Au XXᵉ siècle, mai 1968 porta cette tradition à une intensité nouvelle. « Sous les pavés, la plage » : le pavé arraché n’était plus seulement un projectile, il devenait métaphore, promesse, passage vers un autre monde4. La rue cessa d’être uniquement un champ de bataille : elle se fit utopie. Depuis lors, chaque mouvement social s’entoure de symboles : le pavé, la barricade, le slogan scandé à l’unisson. En France, la protestation est toujours une mise en scène. Elle n’est pas seulement instrument de négociation, mais affirmation de soi.

Voilà pourquoi de petites organisations syndicales, souvent minoritaires en nombre, exercent un pouvoir symbolique considérable. Leur force n’est pas statistique, elle est imaginaire. La grève générale, surtout, est moins une arme économique qu’un rite collectif : une nation se contemple dans ses propres blocages. Pierre Rosanvallon a dit un jour que la démocratie française est « inachevée, toujours en mouvement » – démocratie de la contestation, où la légitimité se réinvente sans cesse dans le refus5.

Notre présent n’en finit pas de confirmer ce scénario. Les Gilets jaunes, surgis des ronds-points de la périphérie, ont imposé au pouvoir central une énergie brute, inattendue, incontrôlable6. Ils ont rappelé que la fracture Paris-province demeure vive, que le peuple ne se laisse pas réduire à l’enceinte des grandes villes. Les réformes des retraites ont rallumé le vieux feu des grèves de masse. Et voici maintenant, en cet automne 2025, la bannière « Bloquons tout » : officiellement contre les plans d’austérité, mais au fond contre la prétention d’être gouverné d’en haut.

(ITEMS FOURNIS):
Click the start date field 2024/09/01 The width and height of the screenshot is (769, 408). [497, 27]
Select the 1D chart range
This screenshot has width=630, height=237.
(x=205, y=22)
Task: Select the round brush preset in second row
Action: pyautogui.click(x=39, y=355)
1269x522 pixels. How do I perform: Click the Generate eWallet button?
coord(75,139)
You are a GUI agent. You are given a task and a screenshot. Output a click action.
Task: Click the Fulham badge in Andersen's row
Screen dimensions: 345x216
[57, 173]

* * *

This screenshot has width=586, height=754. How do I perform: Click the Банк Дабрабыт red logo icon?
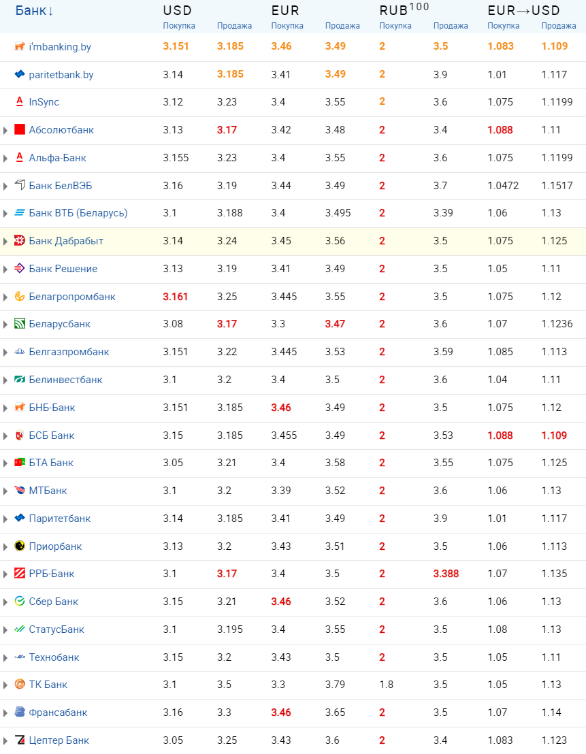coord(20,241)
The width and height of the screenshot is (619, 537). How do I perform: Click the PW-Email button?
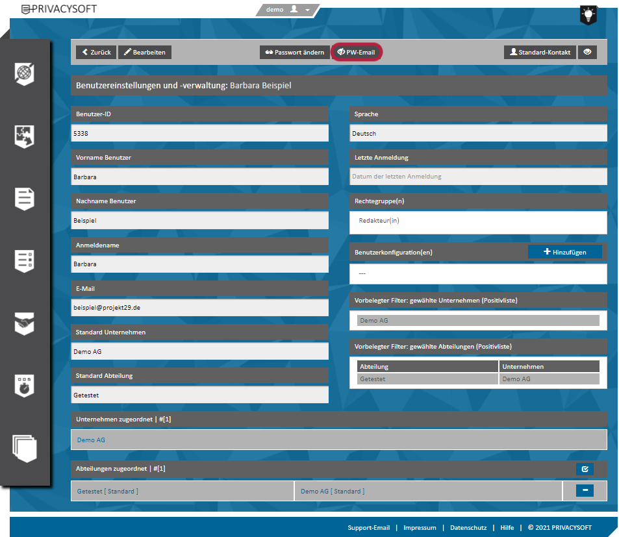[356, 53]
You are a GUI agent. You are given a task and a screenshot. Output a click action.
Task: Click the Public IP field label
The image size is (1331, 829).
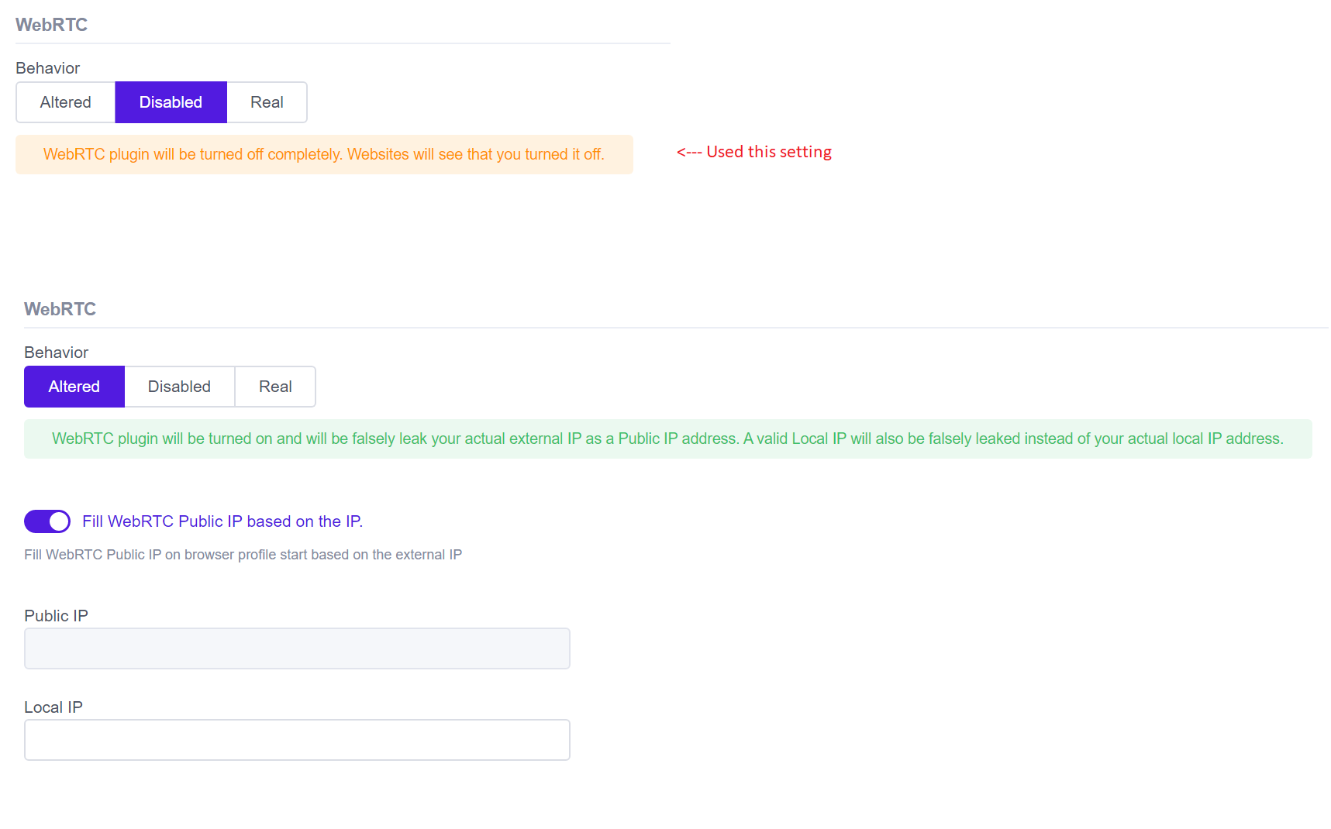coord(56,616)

(CONSIGNES):
1. Traduisez en anglais la phrase suivante, tirée du texte sur la contestation en France : « Leur force n’est pas statistique, elle est imaginaire. »
2. Recopiez sans rien changer le passage du texte sur la contestation en France qui va de "Voilà pourquoi de" à "dans le refus5.".
3. D'après le texte sur la contestation en France, d'où ont surgi les Gilets jaunes ?
Les items fournis ne sont d'aucune utilité pour ce travail.

(RÉPONSES):
1. Their strength is not statistical; it is imaginary.

2.
Voilà pourquoi de petites organisations syndicales, souvent minoritaires en nombre, exercent un pouvoir symbolique considérable. Leur force n’est pas statistique, elle est imaginaire. La grève générale, surtout, est moins une arme économique qu’un rite collectif : une nation se contemple dans ses propres blocages. Pierre Rosanvallon a dit un jour que la démocratie française est « inachevée, toujours en mouvement » – démocratie de la contestation, où la légitimité se réinvente sans cesse dans le refus5.

3. Des ronds-points de la périphérie.